**What the exercise asks**
The answer must consist of every line below that contains the word "yellow".

Stored records
==============================

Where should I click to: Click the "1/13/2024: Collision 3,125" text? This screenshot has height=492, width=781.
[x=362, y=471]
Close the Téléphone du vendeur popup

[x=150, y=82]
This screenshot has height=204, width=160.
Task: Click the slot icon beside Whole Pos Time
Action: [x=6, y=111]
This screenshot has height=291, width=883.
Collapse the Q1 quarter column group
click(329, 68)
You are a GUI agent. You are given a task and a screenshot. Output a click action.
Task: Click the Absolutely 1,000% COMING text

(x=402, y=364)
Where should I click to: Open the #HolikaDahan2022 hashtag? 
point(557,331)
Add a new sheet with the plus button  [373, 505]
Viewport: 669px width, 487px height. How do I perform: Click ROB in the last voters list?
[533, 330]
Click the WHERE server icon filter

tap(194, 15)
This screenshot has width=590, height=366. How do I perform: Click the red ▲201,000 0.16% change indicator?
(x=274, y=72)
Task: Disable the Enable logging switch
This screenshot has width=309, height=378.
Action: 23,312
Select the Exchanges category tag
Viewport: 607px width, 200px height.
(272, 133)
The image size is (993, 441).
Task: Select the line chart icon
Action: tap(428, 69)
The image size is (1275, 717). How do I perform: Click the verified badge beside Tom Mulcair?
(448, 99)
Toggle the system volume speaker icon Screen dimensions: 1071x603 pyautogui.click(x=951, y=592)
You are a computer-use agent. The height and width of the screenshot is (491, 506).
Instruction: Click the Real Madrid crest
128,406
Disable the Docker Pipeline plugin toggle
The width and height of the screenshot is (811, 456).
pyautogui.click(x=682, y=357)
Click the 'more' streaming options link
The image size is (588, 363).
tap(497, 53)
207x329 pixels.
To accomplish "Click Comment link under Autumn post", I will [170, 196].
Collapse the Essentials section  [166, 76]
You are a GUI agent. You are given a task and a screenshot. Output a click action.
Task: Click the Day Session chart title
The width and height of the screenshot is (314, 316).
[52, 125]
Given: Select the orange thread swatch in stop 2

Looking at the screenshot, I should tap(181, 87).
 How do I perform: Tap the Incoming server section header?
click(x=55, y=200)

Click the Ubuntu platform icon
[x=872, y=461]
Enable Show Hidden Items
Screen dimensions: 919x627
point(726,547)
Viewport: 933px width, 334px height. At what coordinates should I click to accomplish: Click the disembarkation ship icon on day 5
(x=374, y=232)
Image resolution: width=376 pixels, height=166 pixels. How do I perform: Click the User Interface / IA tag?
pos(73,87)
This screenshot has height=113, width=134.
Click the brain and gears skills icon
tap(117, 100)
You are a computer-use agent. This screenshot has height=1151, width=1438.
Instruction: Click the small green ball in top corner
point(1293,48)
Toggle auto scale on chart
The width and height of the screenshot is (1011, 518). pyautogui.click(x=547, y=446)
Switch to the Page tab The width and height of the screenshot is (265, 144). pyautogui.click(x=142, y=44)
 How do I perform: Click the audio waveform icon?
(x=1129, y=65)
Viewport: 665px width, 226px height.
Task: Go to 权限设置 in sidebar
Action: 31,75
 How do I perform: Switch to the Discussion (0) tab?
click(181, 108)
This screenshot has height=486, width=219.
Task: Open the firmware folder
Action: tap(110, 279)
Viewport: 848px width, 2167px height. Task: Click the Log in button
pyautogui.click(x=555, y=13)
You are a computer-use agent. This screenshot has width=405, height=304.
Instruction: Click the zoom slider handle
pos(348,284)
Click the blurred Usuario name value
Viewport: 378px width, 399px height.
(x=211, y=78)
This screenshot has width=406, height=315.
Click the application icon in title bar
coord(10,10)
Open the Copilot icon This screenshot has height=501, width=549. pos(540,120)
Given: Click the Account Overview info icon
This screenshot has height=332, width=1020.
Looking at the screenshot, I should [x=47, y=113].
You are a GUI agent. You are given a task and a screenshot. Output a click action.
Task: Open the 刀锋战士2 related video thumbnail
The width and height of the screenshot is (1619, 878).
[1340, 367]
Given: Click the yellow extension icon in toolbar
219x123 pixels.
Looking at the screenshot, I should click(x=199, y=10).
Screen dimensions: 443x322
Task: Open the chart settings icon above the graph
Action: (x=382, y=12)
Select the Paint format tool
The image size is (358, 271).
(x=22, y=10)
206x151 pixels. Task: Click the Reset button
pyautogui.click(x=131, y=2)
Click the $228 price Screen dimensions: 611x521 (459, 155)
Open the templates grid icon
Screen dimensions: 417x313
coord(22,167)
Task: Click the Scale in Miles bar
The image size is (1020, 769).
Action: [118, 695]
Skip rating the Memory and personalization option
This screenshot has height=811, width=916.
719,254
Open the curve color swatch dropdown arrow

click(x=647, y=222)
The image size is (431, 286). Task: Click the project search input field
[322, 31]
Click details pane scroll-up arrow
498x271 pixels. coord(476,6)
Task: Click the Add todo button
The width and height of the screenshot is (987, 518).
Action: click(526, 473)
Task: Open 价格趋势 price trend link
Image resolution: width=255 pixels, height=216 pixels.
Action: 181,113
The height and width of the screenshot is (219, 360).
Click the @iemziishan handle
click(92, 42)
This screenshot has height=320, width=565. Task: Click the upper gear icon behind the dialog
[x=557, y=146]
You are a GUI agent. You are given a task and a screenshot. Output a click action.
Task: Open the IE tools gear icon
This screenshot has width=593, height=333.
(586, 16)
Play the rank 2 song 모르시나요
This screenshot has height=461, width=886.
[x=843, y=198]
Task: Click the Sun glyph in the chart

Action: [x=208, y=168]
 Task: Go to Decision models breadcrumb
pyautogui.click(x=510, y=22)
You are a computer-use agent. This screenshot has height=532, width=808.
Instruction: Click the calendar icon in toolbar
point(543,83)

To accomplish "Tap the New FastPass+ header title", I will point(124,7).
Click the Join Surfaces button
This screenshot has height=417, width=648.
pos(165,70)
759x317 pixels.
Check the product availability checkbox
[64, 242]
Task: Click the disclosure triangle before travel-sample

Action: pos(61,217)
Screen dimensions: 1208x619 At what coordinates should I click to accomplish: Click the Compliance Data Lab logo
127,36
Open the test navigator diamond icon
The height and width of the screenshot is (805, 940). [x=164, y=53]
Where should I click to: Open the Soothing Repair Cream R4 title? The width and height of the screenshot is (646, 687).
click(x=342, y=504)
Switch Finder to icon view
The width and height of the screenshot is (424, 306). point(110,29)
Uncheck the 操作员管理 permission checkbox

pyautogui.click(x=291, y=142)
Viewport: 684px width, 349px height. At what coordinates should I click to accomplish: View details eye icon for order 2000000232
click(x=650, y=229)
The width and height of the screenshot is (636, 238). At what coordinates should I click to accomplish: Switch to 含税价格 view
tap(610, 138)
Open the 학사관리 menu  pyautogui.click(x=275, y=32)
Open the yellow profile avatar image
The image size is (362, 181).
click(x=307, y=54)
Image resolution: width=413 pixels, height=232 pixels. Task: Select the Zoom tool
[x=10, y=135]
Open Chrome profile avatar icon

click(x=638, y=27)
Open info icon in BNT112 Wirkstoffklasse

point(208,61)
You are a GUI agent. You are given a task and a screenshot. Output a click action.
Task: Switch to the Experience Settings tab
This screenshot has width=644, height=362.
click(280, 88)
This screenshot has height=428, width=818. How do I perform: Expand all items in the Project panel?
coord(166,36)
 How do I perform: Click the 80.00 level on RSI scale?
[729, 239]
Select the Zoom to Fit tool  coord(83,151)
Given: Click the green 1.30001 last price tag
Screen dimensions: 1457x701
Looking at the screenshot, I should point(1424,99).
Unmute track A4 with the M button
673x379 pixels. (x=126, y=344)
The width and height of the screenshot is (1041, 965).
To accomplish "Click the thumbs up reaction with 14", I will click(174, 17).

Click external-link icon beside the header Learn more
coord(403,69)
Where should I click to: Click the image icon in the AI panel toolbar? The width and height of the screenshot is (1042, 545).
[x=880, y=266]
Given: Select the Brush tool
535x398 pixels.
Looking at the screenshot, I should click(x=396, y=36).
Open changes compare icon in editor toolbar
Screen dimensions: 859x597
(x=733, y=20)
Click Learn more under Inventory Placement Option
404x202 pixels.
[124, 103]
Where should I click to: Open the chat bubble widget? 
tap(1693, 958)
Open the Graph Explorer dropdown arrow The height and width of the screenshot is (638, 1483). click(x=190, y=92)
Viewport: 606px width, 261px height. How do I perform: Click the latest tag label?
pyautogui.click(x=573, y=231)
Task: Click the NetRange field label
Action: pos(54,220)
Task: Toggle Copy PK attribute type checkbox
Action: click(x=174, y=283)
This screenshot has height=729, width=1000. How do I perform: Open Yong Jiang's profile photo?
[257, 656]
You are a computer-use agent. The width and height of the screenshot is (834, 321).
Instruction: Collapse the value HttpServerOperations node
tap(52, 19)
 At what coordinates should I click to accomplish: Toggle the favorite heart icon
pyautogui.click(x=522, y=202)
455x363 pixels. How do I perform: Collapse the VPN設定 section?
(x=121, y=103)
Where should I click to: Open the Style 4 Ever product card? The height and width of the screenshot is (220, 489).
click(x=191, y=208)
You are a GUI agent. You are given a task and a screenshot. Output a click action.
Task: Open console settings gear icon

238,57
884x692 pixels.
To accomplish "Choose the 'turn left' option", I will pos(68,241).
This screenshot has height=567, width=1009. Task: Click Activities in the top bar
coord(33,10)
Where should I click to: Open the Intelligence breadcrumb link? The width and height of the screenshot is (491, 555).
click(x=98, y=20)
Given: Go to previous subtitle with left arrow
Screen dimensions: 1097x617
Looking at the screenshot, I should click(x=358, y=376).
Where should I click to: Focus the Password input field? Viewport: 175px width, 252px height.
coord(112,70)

==============================

**Response for this exercise**
Given: Click the yellow extension icon in toolbar
Open the yellow profile avatar image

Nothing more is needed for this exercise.